What size is the downpipe and exhaust?


----------



## Kariba (Nov 16, 2008)

formerrx7guy said:


> okay first let me say what a difference 6 psi makes!!!! however it seems when i redline, well near like 5k and onwards my boost keeps falling down to 3psi. i have the tsi turbo kit with the t-20. or is that just normal? its really wierd it is the exact opposite of boost creep.....any suggestion from the turbo gurus out there?

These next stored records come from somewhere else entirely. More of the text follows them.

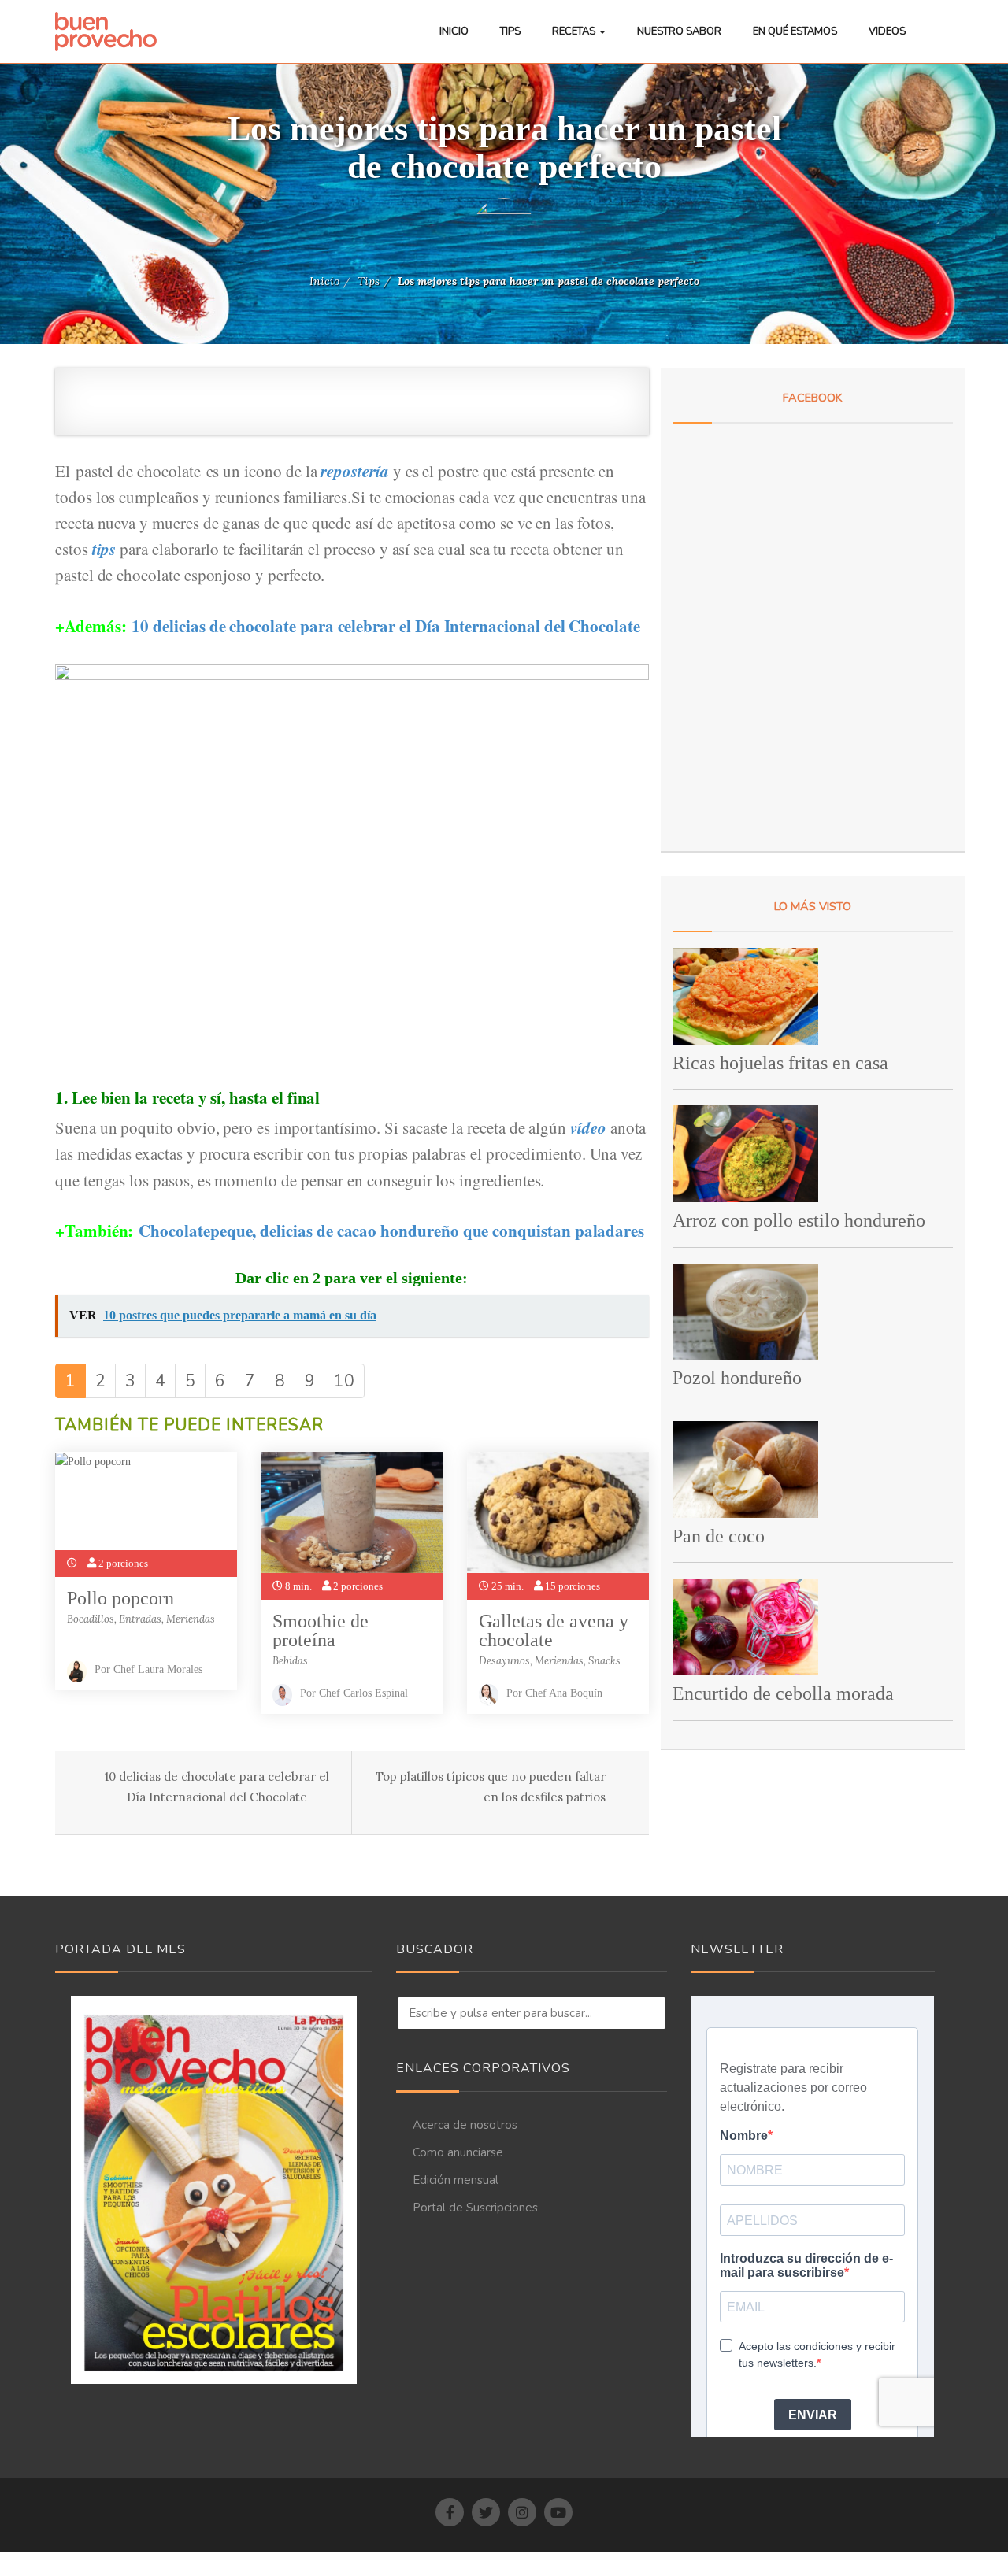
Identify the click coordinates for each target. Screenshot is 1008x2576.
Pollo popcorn (120, 1598)
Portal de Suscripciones (475, 2207)
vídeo (588, 1127)
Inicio (454, 31)
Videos (887, 31)
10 (344, 1381)
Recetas (575, 31)
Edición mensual (455, 2180)
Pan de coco (719, 1536)
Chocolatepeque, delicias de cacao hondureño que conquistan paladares (391, 1230)
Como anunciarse (458, 2152)
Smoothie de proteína (320, 1630)
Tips (510, 31)
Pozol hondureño (737, 1378)
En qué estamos (795, 31)
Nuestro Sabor (679, 31)
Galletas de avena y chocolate (553, 1630)
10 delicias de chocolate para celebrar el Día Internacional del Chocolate (385, 626)
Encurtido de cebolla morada (783, 1693)
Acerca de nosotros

Are you getting enough fuel? Is all your piping secure; no kinks or busted hoses? If it is that you've exceeded the capacity of the turbo perhaps you should try a T25 from an Avenir.


----------



## jebsb14 (Feb 18, 2010)

*oh man*



formerrx7guy said:


> okay first let me say what a difference 6 psi makes!!!! however it seems when i redline, well near like 5k and onwards my boost keeps falling down to 3psi. i have the tsi turbo kit with the t-20. or is that just normal? its really wierd it is the exact opposite of boost creep.....any suggestion from the turbo gurus out there?

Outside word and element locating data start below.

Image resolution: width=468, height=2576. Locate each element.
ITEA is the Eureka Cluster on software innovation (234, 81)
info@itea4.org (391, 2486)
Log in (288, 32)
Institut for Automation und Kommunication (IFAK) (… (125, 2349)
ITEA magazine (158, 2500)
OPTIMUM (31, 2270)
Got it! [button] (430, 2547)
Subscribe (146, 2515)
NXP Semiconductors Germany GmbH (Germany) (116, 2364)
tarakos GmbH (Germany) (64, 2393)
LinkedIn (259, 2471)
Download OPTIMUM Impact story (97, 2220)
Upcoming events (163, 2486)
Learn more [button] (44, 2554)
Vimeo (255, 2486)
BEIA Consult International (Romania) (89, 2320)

it sounds like your boost is pushing the intake valves open, my uncle bent the valves in his 1.8t jetta and other than it runnig rough it would spool a little and then at 3000 rpm all boost would fall away. it wouldnt have ran at all if not for the boost. you might need stronger valve springs:showpics:, i was wandering what had to be done to boost this motor? how much can a stock engine handle, and other than the manifold, turbo, waste gate, pop valve and inter cooler what other parts am i going to need? they say the ga16 is more eco freindly than the sr. idk though any help is awsome


----------



## 2dr_Sentra (Dec 10, 2005)

Small turbos (T20/T25) run out of breath at high(er) rpms. Its gonna happen. They get into full boost faster than a larger turbo, but the larger turbo don't run out of breath.


----------



## chimmike (Oct 17, 2002)

Old thread fellas.


----------



## formerrx7guy (Feb 1, 2008)

jebsb14 said:


> it sounds like your boost is pushing the intake valves open, my uncle bent the valves in his 1.8t jetta and other than it runnig rough it would spool a little and then at 3000 rpm all boost would fall away. it wouldnt have ran at all if not for the boost. you might need stronger valve springs:showpics:, i was wandering what had to be done to boost this motor? how much can a stock engine handle, and other than the manifold, turbo, waste gate, pop valve and inter cooler what other parts am i going to need? they say the ga16 is more eco freindly than the sr. idk though any help is awsome


i wont get into it much but search for hotshot turbo kit wich they dont make anymore, or ga16det or b14 turbo yada yada, but far as ive seen with proper tuning being key with a jwt or standalone about 250hp at 15psi with a gt28rs


----------